The first 4 are correct, the others are not. I thought 10 but maybe only 9.


----------



## MaximPhotoStudio (May 8, 2020)

If this lens is as good as the glorious EF 135 f/2 then TAKE. MY. MONEY.


----------



## SecureGSM (May 8, 2020)

MaximPhotoStudio said:


> If this lens is as good as the glorious EF 135 f/2 then TAKE. MY. MONEY.



May I ask you, how much are you prepared to spend on such a lens blindly?


----------



## derpderp (May 8, 2020)

Random Orbits said:


> Would this replace the need for RF 135mm prime? I can't see a RF 135mm f/2 prime being as popular as the EF version if the RF 70-135mm f/2 comes to market. Would this push the RF 135mm prime to a larger max aperture? f/1.4?



I anticipate a 135mm F1.2, fitting into the line up of 35mm f1.2 (soon to be released), 50mm f1.2 and 85mm f1.2.


----------



## derpderp (May 8, 2020)

Codebunny said:


> The real question here is will it be a small white or a big black?



WORD!! Personally, I'd prefer a big black... but i don't want to attract unnecessary attention.


----------



## derpderp (May 8, 2020)

slclick said:


> I think you have the wrong forum dirty bird., sorry couldn't resist....



Well your profile pic is rather suggestive....


----------



## derpderp (May 8, 2020)

Richard Anthony said:


> I have just ordered the RF 70- 200 F2.8 , so I will stick to that now , but I have ordered the 28-70 F2 also , so I'll just get a bit closer for portraits , the missus would have a heart attack if I ordered this as well



Just buy it! Just write it off as a business expense...


----------



## sanj (May 8, 2020)

herein2020 said:


> See that's what I love about photography....100 people can look at the same image and see 100 different things.

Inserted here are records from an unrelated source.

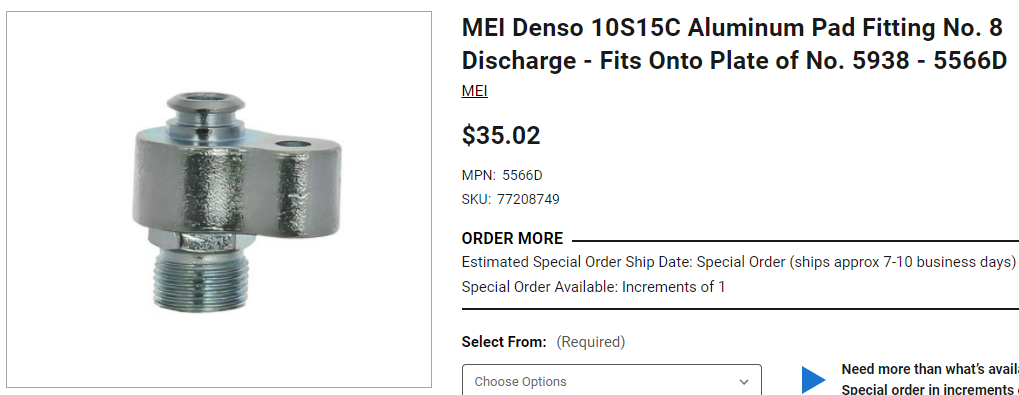Click the blue triangle arrow icon
This screenshot has height=395, width=1019.
813,380
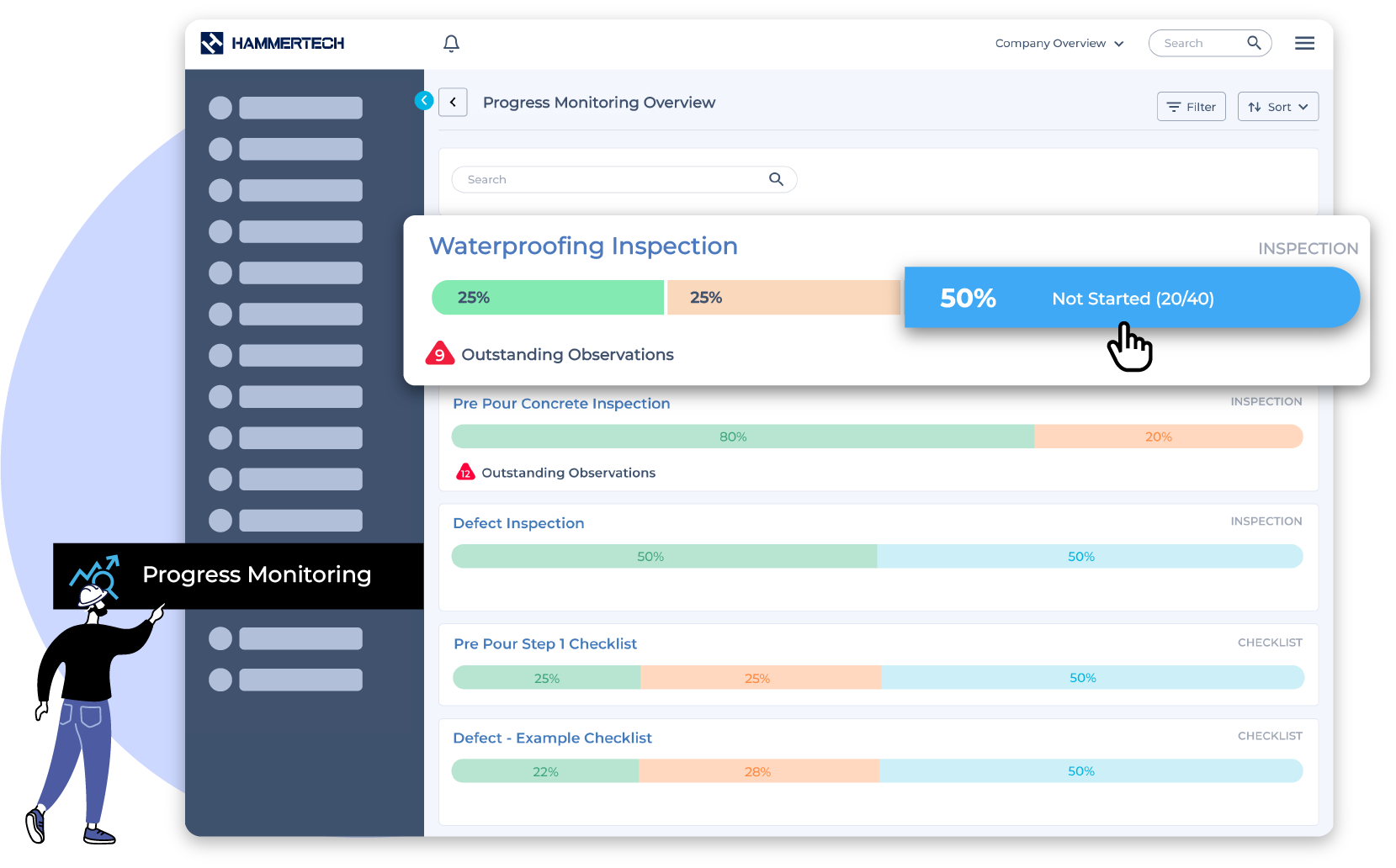
Task: Open Pre Pour Concrete Inspection
Action: coord(560,404)
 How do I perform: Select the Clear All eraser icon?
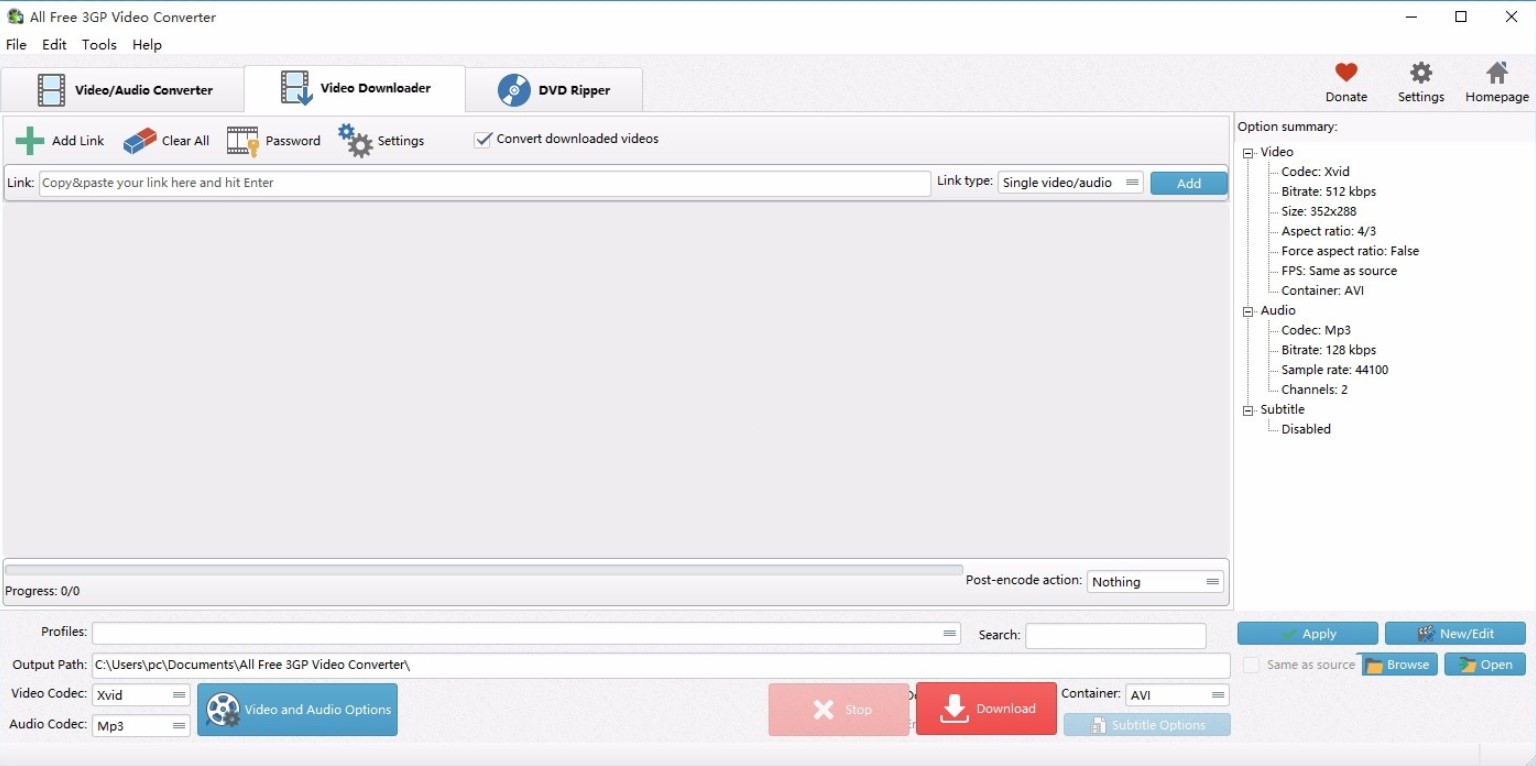click(x=138, y=139)
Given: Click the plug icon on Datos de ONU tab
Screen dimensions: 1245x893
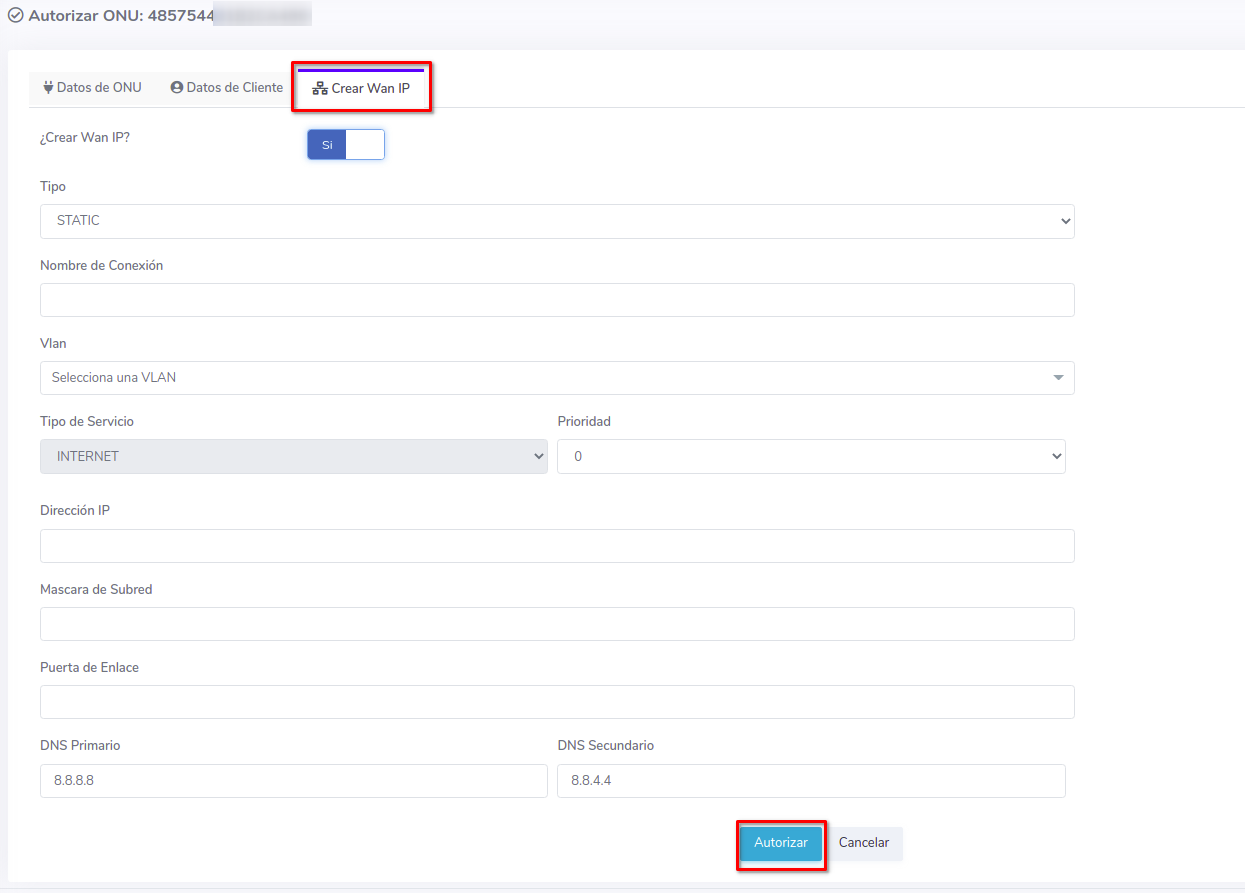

To me that image actually reinforces my point...I don't think the noise in that image is unuseable for social media, and websites; prints of course is a different story. To the untrained eye there is no noise in that image, and if you run a denoiser in post there would be even less. I'm not even convinced that another stop of light would have removed as much noise as a denoiser in post could remove.
> 
> Of course an additional stop of light would have been nice...would I have paid $2000+ for that stop of light....just to remove some noise that can only be seen at higher resolutions than it will probably be displayed at...no. Also, for that situation I would have used my 24-70 F2.8 to get a wider FOV if that was your desire since you mentioned it was a small room (something the 70-135 could not have helped with), and I probably could have gotten that additional stop of light out of the 24-70 by shooting with a slower shutter speed since it is a shorter focal length or add a monopod to the mix for additional stability and even slower shutter speeds for about $150.
> 
> I hope Canon sells these lenses in droves, the better Canon does the more products they can make, and the more gear that I have to pick from. But in my opinion there simply is not a single scenario out there for me where this lens will make the photographer $3000.00 better than what the 70-200 F2.8 already can offer.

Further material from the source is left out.